With no annotations, the description carries full burden but only states the action without disclosing behavioral traits like permissions needed, whether deletion is permanent, rate limits, or error handling. It mentions 'exact term and context combination' which adds some context but is insufficient for a mutation tool.

Agents need to know what a tool does to the world before calling it. Descriptions should go beyond structured annotations to explain consequences.

Conciseness5/5

Is the description appropriately sized, front-loaded, and free of redundancy?

The description is concise with two sentences that are front-loaded and waste no words. Every part contributes directly to the tool's purpose and basic usage.

Shorter descriptions cost fewer tokens and are easier for agents to parse. Every sentence should earn its place.

Completeness2/5

Given the tool's complexity, does the description cover enough for an agent to succeed on first attempt?

For a destructive mutation tool with no annotations, 0% schema coverage, and no output schema, the description is incomplete. It lacks critical details like return values, side effects, or error scenarios, making it inadequate for safe and effective use by an AI agent.
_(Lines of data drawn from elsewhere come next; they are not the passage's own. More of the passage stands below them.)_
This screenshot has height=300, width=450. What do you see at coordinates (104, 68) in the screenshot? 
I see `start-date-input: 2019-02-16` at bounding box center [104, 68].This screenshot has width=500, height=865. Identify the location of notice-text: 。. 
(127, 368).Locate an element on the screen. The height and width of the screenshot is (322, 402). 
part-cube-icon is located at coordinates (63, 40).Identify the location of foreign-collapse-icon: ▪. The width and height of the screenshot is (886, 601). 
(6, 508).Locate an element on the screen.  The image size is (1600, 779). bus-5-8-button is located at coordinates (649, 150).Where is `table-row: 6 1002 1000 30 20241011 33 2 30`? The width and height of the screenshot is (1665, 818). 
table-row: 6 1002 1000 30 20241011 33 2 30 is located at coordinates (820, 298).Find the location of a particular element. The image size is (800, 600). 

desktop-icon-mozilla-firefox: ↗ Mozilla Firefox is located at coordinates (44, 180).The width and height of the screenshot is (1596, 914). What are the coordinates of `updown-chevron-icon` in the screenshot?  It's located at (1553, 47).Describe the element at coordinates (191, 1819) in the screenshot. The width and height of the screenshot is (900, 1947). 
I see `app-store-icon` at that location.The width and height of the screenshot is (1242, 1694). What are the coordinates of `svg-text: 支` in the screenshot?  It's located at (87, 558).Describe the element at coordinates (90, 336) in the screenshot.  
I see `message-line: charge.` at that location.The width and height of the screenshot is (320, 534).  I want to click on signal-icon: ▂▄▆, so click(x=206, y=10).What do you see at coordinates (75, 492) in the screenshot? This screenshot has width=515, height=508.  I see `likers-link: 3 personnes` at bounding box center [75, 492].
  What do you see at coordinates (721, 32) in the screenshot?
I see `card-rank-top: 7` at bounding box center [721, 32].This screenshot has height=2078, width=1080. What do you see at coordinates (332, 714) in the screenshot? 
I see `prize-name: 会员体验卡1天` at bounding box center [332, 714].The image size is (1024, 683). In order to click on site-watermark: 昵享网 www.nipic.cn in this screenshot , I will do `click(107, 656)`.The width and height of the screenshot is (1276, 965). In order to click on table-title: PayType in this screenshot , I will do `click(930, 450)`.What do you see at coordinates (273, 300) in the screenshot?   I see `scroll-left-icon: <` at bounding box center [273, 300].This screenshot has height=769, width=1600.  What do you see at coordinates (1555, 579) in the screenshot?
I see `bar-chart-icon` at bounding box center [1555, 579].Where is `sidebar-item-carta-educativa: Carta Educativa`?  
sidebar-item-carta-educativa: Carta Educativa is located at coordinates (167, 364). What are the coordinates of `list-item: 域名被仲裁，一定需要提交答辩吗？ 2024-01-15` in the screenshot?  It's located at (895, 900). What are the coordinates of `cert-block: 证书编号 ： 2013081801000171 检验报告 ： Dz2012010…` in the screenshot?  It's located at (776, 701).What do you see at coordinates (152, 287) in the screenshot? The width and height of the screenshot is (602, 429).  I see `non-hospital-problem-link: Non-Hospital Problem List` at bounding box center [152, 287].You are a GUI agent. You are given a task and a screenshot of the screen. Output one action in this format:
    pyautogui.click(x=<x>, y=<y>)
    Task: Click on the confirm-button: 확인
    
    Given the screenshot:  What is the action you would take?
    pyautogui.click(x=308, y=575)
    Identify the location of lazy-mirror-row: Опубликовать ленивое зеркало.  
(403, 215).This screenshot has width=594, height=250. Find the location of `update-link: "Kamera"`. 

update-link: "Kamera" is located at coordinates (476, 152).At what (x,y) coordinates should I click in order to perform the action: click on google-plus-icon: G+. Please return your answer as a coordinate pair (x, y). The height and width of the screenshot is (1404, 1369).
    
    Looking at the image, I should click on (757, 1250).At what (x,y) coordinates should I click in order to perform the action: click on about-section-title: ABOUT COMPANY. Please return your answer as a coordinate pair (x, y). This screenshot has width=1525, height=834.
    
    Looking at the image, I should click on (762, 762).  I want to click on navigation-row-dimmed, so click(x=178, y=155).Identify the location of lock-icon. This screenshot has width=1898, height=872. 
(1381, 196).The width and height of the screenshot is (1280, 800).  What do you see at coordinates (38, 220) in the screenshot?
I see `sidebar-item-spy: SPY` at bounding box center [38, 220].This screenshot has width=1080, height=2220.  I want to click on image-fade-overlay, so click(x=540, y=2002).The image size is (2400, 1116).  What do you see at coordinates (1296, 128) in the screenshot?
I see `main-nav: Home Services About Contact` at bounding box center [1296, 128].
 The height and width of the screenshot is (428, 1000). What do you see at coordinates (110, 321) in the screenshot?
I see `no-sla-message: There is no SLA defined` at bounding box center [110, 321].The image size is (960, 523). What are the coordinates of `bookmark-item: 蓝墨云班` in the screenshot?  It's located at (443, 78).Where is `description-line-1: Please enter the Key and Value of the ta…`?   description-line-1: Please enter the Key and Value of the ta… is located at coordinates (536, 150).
Complex tools with many parameters or behaviors need more documentation. Simple tools need less. This dimension scales expectations accordingly.

Parameters3/5

Does the description clarify parameter syntax, constraints, interactions, or defaults beyond what the schema provides?

Schema description coverage is 0%, but the description adds minimal semantics by hinting at parameters ('exact term and context combination'), which loosely maps to the 'items' array structure. However, it doesn't explain 'project_id' or provide details beyond what the schema implies, leaving significant gaps.

Input schemas describe structure but not intent. Descriptions should explain non-obvious parameter relationships and valid value ranges.

Purpose4/5

Does the description clearly state what the tool does and how it differs from similar tools?

The description clearly states the action ('Remove') and target ('terms from the project'), distinguishing it from siblings like 'delete_translations' or 'update_terms'. However, it doesn't specify what type of terms (e.g., glossary terms, taxonomy terms) or fully differentiate from all siblings like 'list_terms' beyond the verb.

Agents choose between tools based on descriptions. A clear purpose with a specific verb and resource helps agents select the right tool.

Usage Guidelines2/5

Does the description explain when to use this tool, when not to, or what alternatives exist?

No explicit guidance on when to use this tool versus alternatives like 'update_terms' or 'delete_translations' is provided. The description implies usage for deletion but lacks context on prerequisites, error conditions, or comparisons to sibling tools.

Agents often have multiple tools that could apply. Explicit usage guidance like "use X instead of Y when Z" prevents misuse.